Among the most exigent operations in plastic surgery is the combination of augmentation and mastopexy. The surgical challenge is related to oppositional forces that complicate the operative predictability. The purpose of this study was to investigate use of the tissue-based triad process approach in patients undergoing augmentation mastopexy. Measured components of the approach include skin stretch, nipple to inframammary fold distance on maximal stretch, and vertical excess.
Patients were selected for the study if they had been treated with one- or two-stage augmentation mastopexy, or mastopexy alone. Data gathered included preoperative measurements, operative details, complications, and outcomes including reoperation rate.

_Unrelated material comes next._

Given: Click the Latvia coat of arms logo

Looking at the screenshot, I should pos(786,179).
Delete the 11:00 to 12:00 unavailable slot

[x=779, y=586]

A total of 176 consecutive patients were identified as meeting study inclusion criteria. Mean follow-up was 1.5 years. Seventy-one of 176 patients underwent mastopexy alone. Of the 176 patients included, 105 were treated with augmentation mastopexy. Ninety-one of 105 augmentation mastopexy operations were performed in one stage. The average amount of vertical excess was 5 cm. Nine patients exhibited delayed wound healing, while six (6.5 percent) required reoperations for scar revision (n
= 1), delayed wound healing requiring revision (n
= 2), hematoma (n
= 1), seroma (n
= 1), and soft-tissue stretch (n
= 1). Fourteen of 105 patients were treated in two stages. Average vertical excess was 7.5 cm.
Use of the tissue-based triad process approach provided objectivity in determining which patients should undergo one- versus two-stage augmentation mastopexy. Use of this approach helps guide surgical decision making and is associated with lower reoperation rates.